Ubl was commenting on the August 31 article by David M. Cutler, Allison B. Rosen and Sandeep Vijan. Studying health and spending trends from 1960 to 2000, they found that despite dramatic increases in health expenses since 1960, the return on medical spending is high.
It is by no means the first time the Advamed has come out with similar tosh — in cooperation with some other healthcare industry front groups they published something like this back in 2004. That was mostly remarkable for the fact that the instant video fake news clip that was distributed with it included “reporting” from one Karen Ryan who’s voice also showed up in a instant use fake news clip about the Medicare bill distributed by the Bush administration,much to the amusement of the leftie blogosphere. While rational academics like the Wennberg crowd, Enthoven, Fuchs, Steffi and David, et al will tell you that we are wasting huge amounts of money in the way we finance and deliver healthcare, as noted at length on THCB last week the loonies out in left or is it right field seem to have grabbed hold of the megaphone.
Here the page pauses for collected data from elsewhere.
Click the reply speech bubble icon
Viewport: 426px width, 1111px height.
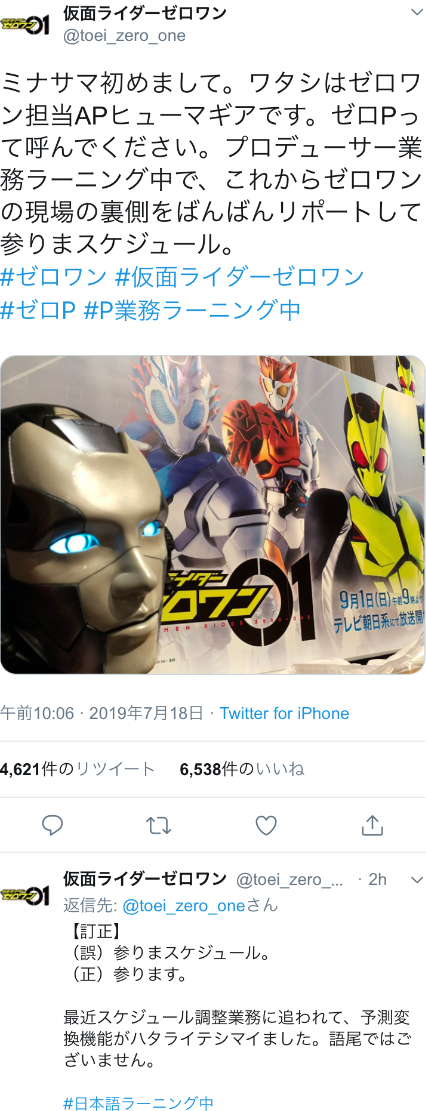[x=54, y=825]
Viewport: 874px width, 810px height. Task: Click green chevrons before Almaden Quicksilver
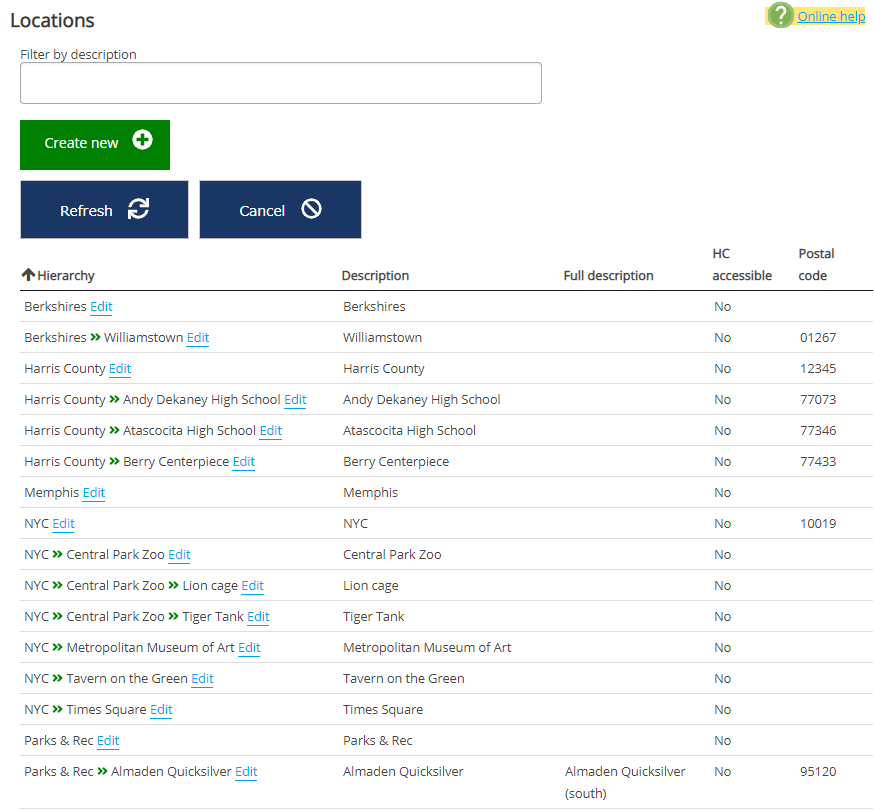(102, 772)
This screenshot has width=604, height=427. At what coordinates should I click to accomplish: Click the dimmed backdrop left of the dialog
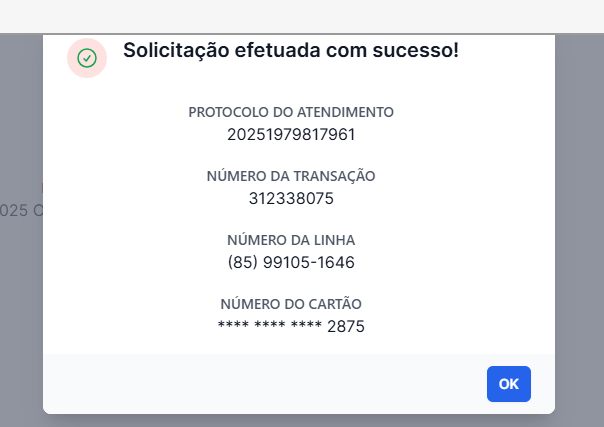(x=20, y=300)
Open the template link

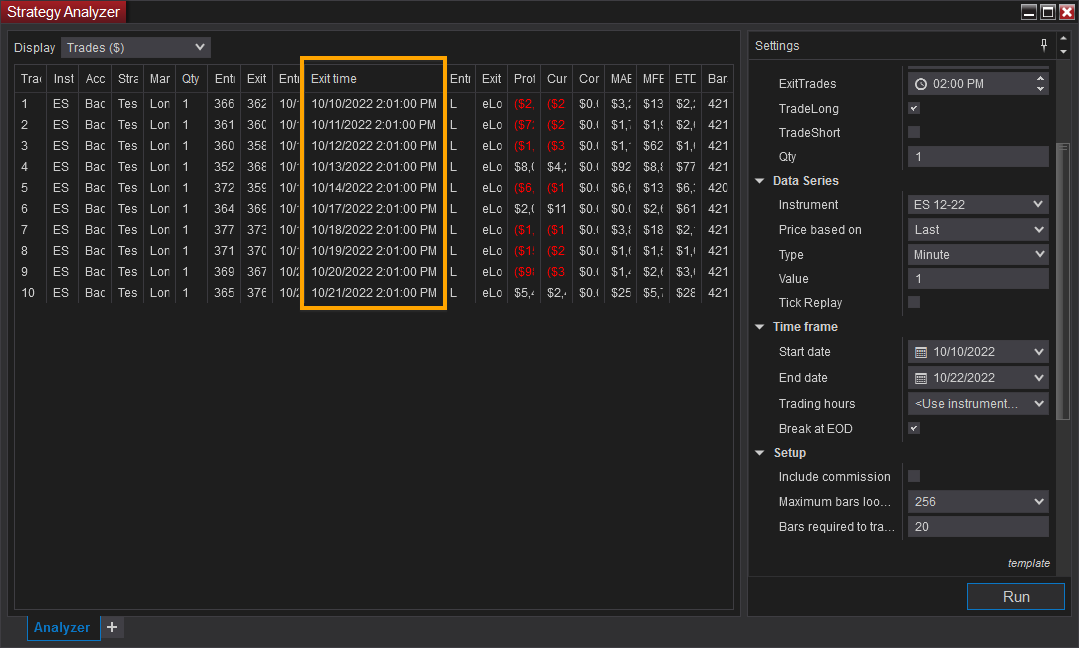coord(1028,563)
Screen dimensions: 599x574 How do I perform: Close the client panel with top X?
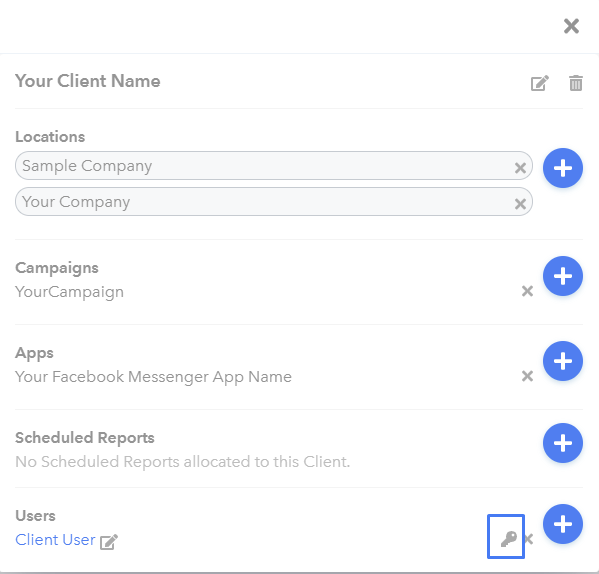pos(571,26)
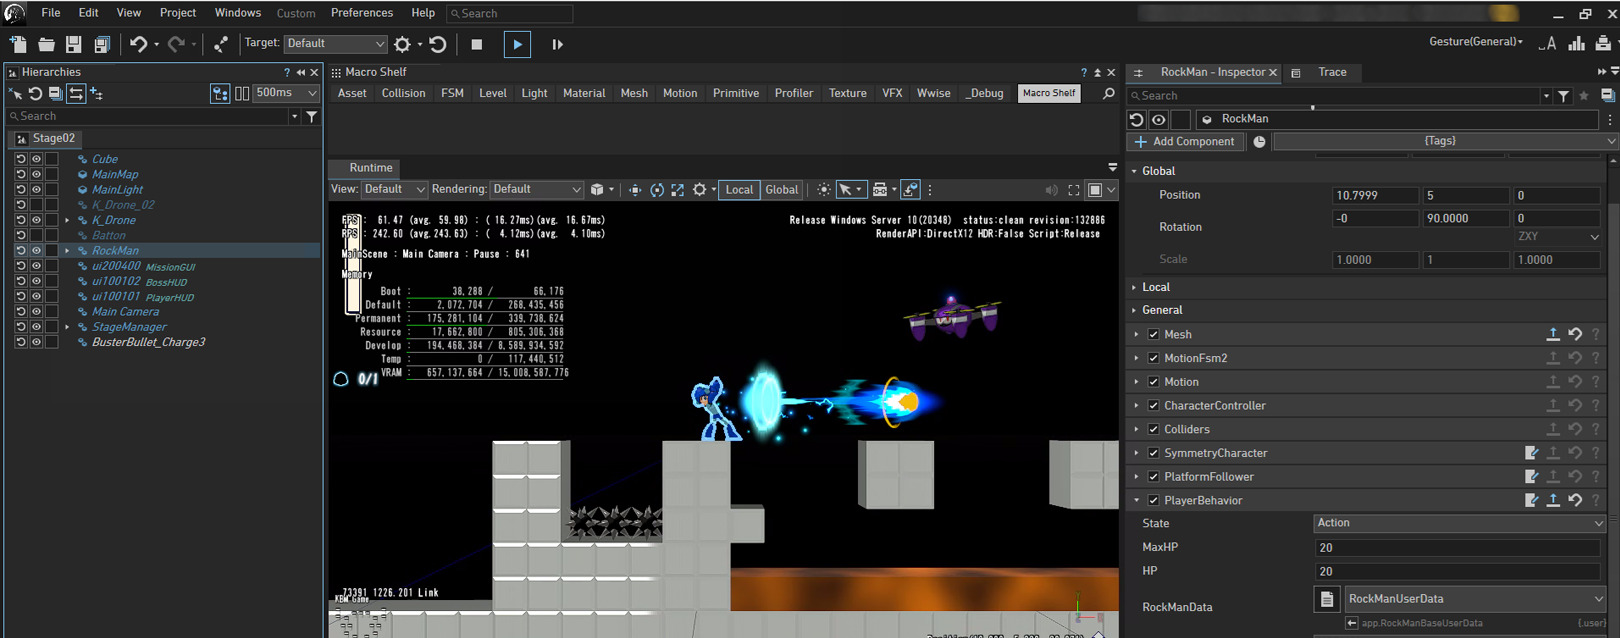
Task: Click the Hierarchies filter funnel icon
Action: point(312,117)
Cutler is doubtlessly doing good work in terms of calculations of cost per increased year of life expectancy. But given that he won’t call a spade a spade, on the “value” issue, the overall ramification of the work he is doing — and the crazy statements made by a row Robert Fogel the noble laureate from Chicago which Gina Kolata wrote about last week — is that the real debate about how to fix our financing system and deliver some type of cost-effective medical care in this country is getting pushed to the sidelines. That of course is just how the industry wants it.Which of course makes me very suspicious about why the not exactly purer than pure New England Journal is one publishing this somewhat obscure economic analysis in its limited policy section, as opposed to some real debate about how to fix the healthcare system’s problems. Is it possible that they too are bending before their advertisers? Perhaps Roy Poses will find out for me!